A significant portion of Monday’s Chatham County Board of Commissioners meeting was spent in public input, where citizens were allowed to express their opinions in three minutes or less. The session followed four citizens, representing the group “Chatham For All,” which made a formal presentation presenting a legal argument for removing the monument.

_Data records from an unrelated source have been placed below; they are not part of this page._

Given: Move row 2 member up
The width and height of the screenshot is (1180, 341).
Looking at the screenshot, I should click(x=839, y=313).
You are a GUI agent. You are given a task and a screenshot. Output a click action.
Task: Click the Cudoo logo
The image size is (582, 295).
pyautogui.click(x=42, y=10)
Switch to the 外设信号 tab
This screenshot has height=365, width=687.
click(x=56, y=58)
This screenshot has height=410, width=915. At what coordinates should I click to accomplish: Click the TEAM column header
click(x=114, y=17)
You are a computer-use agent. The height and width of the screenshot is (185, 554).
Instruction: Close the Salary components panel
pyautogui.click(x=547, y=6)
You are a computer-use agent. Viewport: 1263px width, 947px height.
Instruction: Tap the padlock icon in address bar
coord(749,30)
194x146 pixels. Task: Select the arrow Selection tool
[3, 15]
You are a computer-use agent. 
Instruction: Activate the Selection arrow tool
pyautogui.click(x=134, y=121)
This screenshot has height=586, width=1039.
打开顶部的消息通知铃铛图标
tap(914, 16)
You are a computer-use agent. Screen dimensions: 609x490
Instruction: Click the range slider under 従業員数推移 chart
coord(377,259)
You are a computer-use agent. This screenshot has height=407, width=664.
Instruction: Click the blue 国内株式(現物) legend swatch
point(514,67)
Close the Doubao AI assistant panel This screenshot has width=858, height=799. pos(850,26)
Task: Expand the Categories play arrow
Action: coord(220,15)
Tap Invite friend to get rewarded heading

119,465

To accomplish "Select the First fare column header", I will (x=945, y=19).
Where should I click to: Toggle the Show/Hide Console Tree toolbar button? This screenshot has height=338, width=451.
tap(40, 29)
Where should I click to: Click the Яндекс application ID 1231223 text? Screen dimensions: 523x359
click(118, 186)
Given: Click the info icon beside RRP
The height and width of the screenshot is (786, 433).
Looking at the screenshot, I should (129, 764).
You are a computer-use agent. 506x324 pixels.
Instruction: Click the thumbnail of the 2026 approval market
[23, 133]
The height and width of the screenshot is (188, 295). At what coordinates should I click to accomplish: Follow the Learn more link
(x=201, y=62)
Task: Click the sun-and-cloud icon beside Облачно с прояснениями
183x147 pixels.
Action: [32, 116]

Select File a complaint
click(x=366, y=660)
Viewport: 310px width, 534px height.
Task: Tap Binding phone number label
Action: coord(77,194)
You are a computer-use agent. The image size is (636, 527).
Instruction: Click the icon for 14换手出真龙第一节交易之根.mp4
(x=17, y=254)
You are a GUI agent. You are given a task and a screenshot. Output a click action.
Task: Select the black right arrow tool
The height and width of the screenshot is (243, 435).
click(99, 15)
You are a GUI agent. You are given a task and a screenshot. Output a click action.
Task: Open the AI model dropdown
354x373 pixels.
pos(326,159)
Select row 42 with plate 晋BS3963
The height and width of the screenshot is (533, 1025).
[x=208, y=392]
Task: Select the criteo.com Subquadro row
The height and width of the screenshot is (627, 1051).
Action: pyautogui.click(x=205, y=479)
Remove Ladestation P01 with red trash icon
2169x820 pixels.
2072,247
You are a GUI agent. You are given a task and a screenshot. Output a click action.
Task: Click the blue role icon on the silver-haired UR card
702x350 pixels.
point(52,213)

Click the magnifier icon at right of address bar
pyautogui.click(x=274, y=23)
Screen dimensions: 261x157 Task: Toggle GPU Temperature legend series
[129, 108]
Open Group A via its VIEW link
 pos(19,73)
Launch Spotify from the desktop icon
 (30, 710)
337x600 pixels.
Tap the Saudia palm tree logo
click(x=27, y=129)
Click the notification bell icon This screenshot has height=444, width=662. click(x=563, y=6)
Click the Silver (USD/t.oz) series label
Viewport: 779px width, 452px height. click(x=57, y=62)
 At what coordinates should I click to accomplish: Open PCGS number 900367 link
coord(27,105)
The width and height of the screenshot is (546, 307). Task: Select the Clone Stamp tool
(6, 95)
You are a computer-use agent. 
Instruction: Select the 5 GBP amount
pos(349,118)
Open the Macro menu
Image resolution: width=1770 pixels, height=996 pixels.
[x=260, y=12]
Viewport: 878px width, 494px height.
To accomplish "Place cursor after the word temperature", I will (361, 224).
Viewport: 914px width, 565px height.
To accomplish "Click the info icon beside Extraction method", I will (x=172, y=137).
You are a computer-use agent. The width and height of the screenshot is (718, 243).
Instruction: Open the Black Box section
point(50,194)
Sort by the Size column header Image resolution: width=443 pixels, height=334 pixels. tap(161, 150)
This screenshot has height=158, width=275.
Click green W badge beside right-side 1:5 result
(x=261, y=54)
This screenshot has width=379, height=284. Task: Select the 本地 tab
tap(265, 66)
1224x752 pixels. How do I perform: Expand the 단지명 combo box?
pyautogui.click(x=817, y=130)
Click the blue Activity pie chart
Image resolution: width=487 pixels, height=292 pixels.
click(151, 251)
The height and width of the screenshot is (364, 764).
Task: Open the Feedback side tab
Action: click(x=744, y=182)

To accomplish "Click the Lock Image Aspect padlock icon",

Here are a sampling of the comments:
Emily Moose
“This statue is not instructive, objective history. As commissioners, please ask yourself, would you erect this statue today? If no, it’s time to remove it to its rightful owner.”
Carolyn Stern
“I do believe that the statue was erected to honor dead soldiers. It’s not honoring slavery. If it ever was, it’s not now and it hasn’t been for many, many years.”
Bruce Davis
“These monuments were a part of rewriting history. We have an opportunity here to set a good example for our children and act in accordance with the best principles embedded in our North Carolina and U.S. Constitutions.”
Robbin Whittington
“There is nothing racist about it. It’s about a horrible war that should have never been, but it was. That’s not us. We have actually progressed. We do love our neighbor.”
Stacye Leanza
“Let’s remove it and put it in a place dedicated to reconciliation, where it will do some good as a powerful symbol. Honest communication is how true reconciliation happens. Let’s not stop at removing the statue but keep going.”
Charles Lutterloh
“(The monument was) made for Confederate soldiers, black and white. I’ve never heard any local people complain about the statue in my lifetime. Are we to let political activists dictate policy for our county? I should think not.”
Calvin Conroy
“It wasn’t put there to embrace heritage, it was put there to (enact) fear on African-Americans. It’s 2019 and it’s time to change.”
Pete Szilvay
“If it was a Union monument, I’d be fighting for it. If we take this monument down, where does it end?”
Billy Cummings
“It was put up during the Jim Crow time, it did symbolize white supremacy. It’s a racist statue. It shouldn’t be on county property.”
John Shirley
“The statute that was causing so much controversy is not about slavery. It was constructed in the memory of dead Confederate soldiers who fought for a cause they believed in.”
John Wagner
“Take the statue down. Too many children for too many generations have had to pass that statue and face the symbols that it stands for.”
Jane Pate
“You cannot imagine the proud blood that the citizens of this area have. You’re using this issue as a political pawn to go get the minority votes. That’s all this is for.”
Nathan Conroy
“As I raise my family in this diverse and changing community, it has become clear to me that for my minority brothers and sisters, the Confederate statue stands as a symbol of the fight for slavery and segregation.”
Kim Beal
“If you start getting rid of a few things, you’re going to have to keep on going. I don’t think it was a band of hoodlums that were trying to scare people.”
Chris Kamen
“All Southerns who claim to know the history of the South must admit that the south seceded to maintain its economy, and that slavery was part of that economy. The monument outside the courthouse no longer represents the values of the majority of Chatham County residents, if it ever did.”
Ernest Roberts
“Chatham for All is a misleading name because it does not represent all and it never will. Their group will not be happy if our monument is removed. The statue is a low-hanging fruit. Nothing is safe, not even the 9-11 memorial on (Highway) 15-501.”
Vaughn Upshaw
“It is our job, our job now, to say no more. I am ashamed of the things that my family did, and I want to be able to make right what they did.”
E.P. Ackers
“Ya’ll in this very place had a thing to honor Chatham County farmers. What does that monument downtown say? He was a farmer before he was a soldier. You can’t respect one and disrespect the other.”